● Task prompt: Below are the records; give again exactly the line with "This screenshot has width=791, height=607.", the line with "Task: Choose NAT network connection option", and each line that lies between them, and nothing besides.

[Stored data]
-=-=-
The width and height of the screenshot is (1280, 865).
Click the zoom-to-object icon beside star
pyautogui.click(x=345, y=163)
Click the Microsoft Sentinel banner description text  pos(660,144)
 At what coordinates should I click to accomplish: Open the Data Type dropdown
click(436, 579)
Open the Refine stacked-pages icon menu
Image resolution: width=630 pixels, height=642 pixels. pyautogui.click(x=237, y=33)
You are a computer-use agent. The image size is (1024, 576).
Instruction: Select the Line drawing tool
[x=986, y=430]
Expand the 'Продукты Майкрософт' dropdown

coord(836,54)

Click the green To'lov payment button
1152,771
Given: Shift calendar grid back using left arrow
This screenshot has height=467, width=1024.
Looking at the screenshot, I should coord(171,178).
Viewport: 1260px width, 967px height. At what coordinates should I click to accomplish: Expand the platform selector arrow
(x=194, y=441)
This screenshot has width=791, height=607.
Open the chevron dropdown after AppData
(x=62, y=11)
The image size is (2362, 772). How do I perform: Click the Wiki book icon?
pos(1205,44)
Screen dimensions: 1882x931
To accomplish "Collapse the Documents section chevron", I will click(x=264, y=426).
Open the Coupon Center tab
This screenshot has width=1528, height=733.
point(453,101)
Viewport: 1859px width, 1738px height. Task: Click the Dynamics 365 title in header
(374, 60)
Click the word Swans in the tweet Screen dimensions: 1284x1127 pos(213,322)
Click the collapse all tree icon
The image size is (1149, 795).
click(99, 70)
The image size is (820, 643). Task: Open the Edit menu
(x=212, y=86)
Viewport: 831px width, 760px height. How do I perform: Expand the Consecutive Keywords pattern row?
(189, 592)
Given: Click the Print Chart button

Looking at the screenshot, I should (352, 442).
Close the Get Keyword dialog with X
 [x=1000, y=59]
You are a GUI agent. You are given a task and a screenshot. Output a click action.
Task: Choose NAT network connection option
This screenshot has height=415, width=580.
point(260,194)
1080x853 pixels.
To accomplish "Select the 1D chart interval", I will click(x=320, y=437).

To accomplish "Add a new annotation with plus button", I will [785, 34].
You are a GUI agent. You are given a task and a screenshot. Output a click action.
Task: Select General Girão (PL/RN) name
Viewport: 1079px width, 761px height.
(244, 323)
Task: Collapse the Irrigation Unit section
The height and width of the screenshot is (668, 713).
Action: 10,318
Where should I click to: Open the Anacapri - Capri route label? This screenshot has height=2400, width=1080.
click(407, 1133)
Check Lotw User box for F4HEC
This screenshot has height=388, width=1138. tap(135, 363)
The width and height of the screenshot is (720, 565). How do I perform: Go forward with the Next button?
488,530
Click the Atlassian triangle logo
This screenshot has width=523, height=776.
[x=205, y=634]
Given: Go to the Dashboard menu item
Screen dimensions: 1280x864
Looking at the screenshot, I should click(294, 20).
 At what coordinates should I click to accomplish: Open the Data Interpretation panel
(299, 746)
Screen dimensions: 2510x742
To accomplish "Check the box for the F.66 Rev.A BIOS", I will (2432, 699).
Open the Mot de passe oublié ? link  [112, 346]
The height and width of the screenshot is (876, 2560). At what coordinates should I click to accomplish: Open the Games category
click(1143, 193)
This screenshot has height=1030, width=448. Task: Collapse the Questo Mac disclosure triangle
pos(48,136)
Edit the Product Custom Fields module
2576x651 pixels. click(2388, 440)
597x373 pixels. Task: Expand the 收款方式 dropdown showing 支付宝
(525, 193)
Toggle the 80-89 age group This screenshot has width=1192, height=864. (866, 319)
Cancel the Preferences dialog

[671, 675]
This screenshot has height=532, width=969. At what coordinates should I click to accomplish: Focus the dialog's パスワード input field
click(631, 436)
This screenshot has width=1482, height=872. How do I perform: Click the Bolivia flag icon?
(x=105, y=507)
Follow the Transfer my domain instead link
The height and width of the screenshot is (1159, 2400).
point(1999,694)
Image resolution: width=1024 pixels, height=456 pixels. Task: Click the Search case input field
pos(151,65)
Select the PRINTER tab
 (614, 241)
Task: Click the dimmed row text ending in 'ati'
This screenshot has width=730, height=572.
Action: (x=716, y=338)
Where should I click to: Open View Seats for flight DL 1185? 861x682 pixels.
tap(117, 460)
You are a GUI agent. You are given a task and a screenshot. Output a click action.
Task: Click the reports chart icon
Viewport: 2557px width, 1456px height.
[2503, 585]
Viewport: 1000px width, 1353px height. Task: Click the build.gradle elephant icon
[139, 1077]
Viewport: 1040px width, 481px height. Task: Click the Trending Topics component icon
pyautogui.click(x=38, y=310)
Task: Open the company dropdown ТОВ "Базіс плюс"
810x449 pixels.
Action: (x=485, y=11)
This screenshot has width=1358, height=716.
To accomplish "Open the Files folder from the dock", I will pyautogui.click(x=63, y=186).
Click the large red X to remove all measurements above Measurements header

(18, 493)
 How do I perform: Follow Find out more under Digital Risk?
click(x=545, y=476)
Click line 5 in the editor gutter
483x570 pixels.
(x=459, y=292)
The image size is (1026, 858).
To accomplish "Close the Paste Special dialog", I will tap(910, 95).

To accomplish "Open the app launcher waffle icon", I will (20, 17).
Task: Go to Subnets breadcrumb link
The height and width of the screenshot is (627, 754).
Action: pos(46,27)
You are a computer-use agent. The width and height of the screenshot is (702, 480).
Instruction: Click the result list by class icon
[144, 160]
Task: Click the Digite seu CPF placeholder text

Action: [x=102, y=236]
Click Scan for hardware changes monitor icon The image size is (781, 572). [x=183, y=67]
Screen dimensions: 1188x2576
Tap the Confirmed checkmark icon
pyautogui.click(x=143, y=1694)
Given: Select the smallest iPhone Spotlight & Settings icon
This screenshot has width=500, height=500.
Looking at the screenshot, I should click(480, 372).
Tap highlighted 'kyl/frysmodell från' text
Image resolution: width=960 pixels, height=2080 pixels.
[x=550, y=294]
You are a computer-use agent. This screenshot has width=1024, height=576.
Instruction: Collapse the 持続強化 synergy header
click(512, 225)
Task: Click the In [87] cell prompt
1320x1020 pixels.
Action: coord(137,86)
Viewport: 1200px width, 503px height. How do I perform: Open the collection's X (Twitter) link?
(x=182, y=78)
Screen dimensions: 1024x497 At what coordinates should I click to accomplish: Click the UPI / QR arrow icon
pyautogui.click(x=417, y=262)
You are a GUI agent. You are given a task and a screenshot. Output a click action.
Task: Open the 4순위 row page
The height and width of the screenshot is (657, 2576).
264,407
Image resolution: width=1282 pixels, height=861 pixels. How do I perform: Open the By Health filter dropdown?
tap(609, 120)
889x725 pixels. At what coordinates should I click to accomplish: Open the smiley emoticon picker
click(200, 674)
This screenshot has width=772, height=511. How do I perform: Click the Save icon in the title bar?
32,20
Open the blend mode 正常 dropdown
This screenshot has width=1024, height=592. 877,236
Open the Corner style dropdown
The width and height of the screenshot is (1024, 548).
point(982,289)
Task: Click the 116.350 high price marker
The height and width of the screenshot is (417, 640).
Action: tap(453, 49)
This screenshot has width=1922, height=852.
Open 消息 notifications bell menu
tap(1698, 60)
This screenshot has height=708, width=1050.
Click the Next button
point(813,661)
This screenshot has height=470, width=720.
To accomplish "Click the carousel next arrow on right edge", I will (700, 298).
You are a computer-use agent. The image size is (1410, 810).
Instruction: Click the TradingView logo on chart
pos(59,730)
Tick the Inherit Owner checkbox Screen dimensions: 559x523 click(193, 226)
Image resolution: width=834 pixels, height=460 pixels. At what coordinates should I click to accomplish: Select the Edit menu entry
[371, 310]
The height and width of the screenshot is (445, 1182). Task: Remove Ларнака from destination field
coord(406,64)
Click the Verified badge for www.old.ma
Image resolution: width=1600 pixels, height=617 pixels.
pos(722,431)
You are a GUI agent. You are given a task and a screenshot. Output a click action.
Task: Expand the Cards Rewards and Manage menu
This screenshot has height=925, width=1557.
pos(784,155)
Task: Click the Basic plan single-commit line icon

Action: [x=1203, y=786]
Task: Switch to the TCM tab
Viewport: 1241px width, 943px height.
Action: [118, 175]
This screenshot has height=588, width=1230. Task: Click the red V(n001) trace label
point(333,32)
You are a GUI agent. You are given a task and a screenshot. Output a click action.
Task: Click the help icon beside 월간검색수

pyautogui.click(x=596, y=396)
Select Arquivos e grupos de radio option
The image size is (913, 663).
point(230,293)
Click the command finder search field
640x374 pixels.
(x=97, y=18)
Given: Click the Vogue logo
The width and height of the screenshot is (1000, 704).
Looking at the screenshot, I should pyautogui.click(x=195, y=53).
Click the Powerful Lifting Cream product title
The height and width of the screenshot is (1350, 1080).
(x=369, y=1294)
-=-=-
● Written response:
This screenshot has width=791, height=607.
Open the chevron dropdown after AppData
(x=62, y=11)
The image size is (2362, 772). How do I perform: Click the Wiki book icon?
pos(1205,44)
Screen dimensions: 1882x931
To accomplish "Collapse the Documents section chevron", I will click(x=264, y=426).
Open the Coupon Center tab
This screenshot has width=1528, height=733.
point(453,101)
Viewport: 1859px width, 1738px height. Task: Click the Dynamics 365 title in header
(374, 60)
Click the word Swans in the tweet Screen dimensions: 1284x1127 pos(213,322)
Click the collapse all tree icon
The image size is (1149, 795).
click(99, 70)
The image size is (820, 643). Task: Open the Edit menu
(x=212, y=86)
Viewport: 831px width, 760px height. How do I perform: Expand the Consecutive Keywords pattern row?
(189, 592)
Given: Click the Print Chart button

Looking at the screenshot, I should (352, 442).
Close the Get Keyword dialog with X
 [x=1000, y=59]
You are a GUI agent. You are given a task and a screenshot. Output a click action.
Task: Choose NAT network connection option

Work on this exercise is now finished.